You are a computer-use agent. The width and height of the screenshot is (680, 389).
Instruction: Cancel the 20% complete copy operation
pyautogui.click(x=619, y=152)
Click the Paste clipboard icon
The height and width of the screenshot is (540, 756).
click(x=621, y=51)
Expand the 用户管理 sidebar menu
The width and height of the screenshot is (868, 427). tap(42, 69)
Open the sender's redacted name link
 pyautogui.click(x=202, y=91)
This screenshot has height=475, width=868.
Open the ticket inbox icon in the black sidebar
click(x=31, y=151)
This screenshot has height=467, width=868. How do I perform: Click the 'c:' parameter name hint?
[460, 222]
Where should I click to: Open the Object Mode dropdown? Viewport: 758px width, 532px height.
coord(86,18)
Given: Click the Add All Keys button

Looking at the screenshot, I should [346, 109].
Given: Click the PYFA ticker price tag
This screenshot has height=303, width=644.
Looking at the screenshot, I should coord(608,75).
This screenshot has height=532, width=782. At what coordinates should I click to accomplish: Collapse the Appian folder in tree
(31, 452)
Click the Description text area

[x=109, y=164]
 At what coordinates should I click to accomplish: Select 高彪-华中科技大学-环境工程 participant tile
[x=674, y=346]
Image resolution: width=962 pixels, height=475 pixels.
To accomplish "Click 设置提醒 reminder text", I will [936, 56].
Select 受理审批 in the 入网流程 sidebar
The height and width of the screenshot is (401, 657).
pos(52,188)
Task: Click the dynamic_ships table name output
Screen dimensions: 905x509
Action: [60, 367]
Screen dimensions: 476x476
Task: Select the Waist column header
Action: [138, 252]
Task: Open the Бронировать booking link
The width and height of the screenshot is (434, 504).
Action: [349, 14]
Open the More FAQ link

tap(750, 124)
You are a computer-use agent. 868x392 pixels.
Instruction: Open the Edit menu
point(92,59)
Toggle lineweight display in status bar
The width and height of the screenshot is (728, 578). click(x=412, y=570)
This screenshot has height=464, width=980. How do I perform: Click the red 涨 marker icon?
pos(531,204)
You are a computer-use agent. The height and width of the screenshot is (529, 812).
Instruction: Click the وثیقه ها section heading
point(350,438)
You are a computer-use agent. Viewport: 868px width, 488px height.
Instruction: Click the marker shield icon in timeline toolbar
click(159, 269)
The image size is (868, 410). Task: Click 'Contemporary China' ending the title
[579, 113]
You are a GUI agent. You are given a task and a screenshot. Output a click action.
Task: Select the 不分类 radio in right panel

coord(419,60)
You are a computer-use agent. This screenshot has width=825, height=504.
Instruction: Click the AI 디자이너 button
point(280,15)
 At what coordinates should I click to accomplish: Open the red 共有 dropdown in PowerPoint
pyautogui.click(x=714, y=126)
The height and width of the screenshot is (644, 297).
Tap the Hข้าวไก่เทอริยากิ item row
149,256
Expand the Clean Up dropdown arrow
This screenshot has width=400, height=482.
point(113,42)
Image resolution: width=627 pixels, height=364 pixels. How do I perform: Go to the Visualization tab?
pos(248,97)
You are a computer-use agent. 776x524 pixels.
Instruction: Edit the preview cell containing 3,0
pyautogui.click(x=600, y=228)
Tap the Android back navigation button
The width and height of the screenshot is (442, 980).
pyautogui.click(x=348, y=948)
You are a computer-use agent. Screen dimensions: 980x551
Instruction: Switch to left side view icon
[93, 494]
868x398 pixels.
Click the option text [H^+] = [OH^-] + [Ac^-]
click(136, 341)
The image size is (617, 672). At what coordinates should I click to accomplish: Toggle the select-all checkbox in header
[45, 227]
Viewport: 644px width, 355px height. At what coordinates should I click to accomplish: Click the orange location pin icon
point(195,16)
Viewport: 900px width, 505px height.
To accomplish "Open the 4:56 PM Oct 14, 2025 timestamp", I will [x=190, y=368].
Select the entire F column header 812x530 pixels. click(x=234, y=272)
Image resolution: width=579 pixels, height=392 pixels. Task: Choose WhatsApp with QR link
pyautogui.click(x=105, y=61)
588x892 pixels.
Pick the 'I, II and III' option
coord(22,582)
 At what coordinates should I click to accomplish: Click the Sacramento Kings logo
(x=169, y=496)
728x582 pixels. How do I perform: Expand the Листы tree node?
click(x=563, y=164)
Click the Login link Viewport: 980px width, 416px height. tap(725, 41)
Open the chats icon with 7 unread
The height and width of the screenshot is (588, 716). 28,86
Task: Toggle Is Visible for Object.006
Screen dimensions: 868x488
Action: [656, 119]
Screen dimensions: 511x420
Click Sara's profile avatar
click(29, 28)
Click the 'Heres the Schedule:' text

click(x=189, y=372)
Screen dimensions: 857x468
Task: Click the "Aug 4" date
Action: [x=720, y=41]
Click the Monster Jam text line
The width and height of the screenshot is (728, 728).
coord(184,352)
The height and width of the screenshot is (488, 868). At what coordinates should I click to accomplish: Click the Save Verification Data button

════

WHAT NEEDS TO BE DONE: Restate word for word the lines from the line containing "The image size is (617, 672)." through the last line of the listing, inclusive, and nothing beyond them.

RESULT OF THIS EXERCISE:
The image size is (617, 672). At what coordinates should I click to accomplish: Toggle the select-all checkbox in header
[45, 227]
Viewport: 644px width, 355px height. At what coordinates should I click to accomplish: Click the orange location pin icon
point(195,16)
Viewport: 900px width, 505px height.
To accomplish "Open the 4:56 PM Oct 14, 2025 timestamp", I will [x=190, y=368].
Select the entire F column header 812x530 pixels. click(x=234, y=272)
Image resolution: width=579 pixels, height=392 pixels. Task: Choose WhatsApp with QR link
pyautogui.click(x=105, y=61)
588x892 pixels.
Pick the 'I, II and III' option
coord(22,582)
 At what coordinates should I click to accomplish: Click the Sacramento Kings logo
(x=169, y=496)
728x582 pixels. How do I perform: Expand the Листы tree node?
click(x=563, y=164)
Click the Login link Viewport: 980px width, 416px height. tap(725, 41)
Open the chats icon with 7 unread
The height and width of the screenshot is (588, 716). 28,86
Task: Toggle Is Visible for Object.006
Screen dimensions: 868x488
Action: [656, 119]
Screen dimensions: 511x420
Click Sara's profile avatar
click(29, 28)
Click the 'Heres the Schedule:' text

click(x=189, y=372)
Screen dimensions: 857x468
Task: Click the "Aug 4" date
Action: [x=720, y=41]
Click the Monster Jam text line
The width and height of the screenshot is (728, 728).
coord(184,352)
The height and width of the screenshot is (488, 868). At what coordinates should I click to accomplish: Click the Save Verification Data button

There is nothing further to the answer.